The proof is now that you’ve been made aware of it, you will never be able to unsee it, no matter how many times you watch the film.
Now, it’s arguable that E.T. might not have known he needed his ship/people to live, and didn’t realize it until his resurrection, but this is a race that has mastered interstellar travel; it seems unlikely that they would somehow take these trips without being aware of the danger of getting separated or left behind. They’re scientists, they’ve come to Earth to study the flora; it seems absurd that they’re ignorant about what they need to survive. Also, E.T.’s urgency in constructing the device to “phone home” is indicative that he knows his death is nigh.
Why, then, would he psychically bond with a human child when he’s knowingly been given a death sentence? Why would he choose to tie a child’s life to his own, especially after he realizes he has so little time left? At best — at best — this is a horrifying, callous disregard for Elliott’s life. At worst, E.T. enters into a murder-suicide pact with Elliott that he never informs him of.

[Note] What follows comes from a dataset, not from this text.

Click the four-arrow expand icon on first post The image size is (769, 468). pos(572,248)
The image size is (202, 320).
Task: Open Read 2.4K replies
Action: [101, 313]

E.T. is dying, he knows he’s dying, and decides he’s going to take Elliott’s life with him when he goes. How do we know that the psychic bond between the two is something E.T. can control? Because after bringing Elliott to the brink of death, E.T. finally relents and releases Elliott from his psychic bond, allowing the boy to get better. But if E.T. could release him, why wait so long? Why watch Elliott suffer? Why get so close to actually killing him when it was clearly not at all necessary, and well within E.T.’s power to stop?
There’s your lovable alien in your beloved family flick. A creature who, knowing he’s about to die, decides to needlessly take a child out with him, only to change his mind at the last minute.
Happily, at this point in the film, E.T. dies; unhappily, he’s resurrected by the approaching spaceship of his people, who have been “phoned” and guilted into picking up the comrade they accidentally (?) left behind. All that’s left is for Elliott to spirit E.T. away from the scientists who saved his young life, speed back to the forest while chased by government agents, and for E.T. to use his powers to levitate the bikes of a large group of children trying to get him back to his spaceship, in a truly magical, iconic moment of immense child endangerment.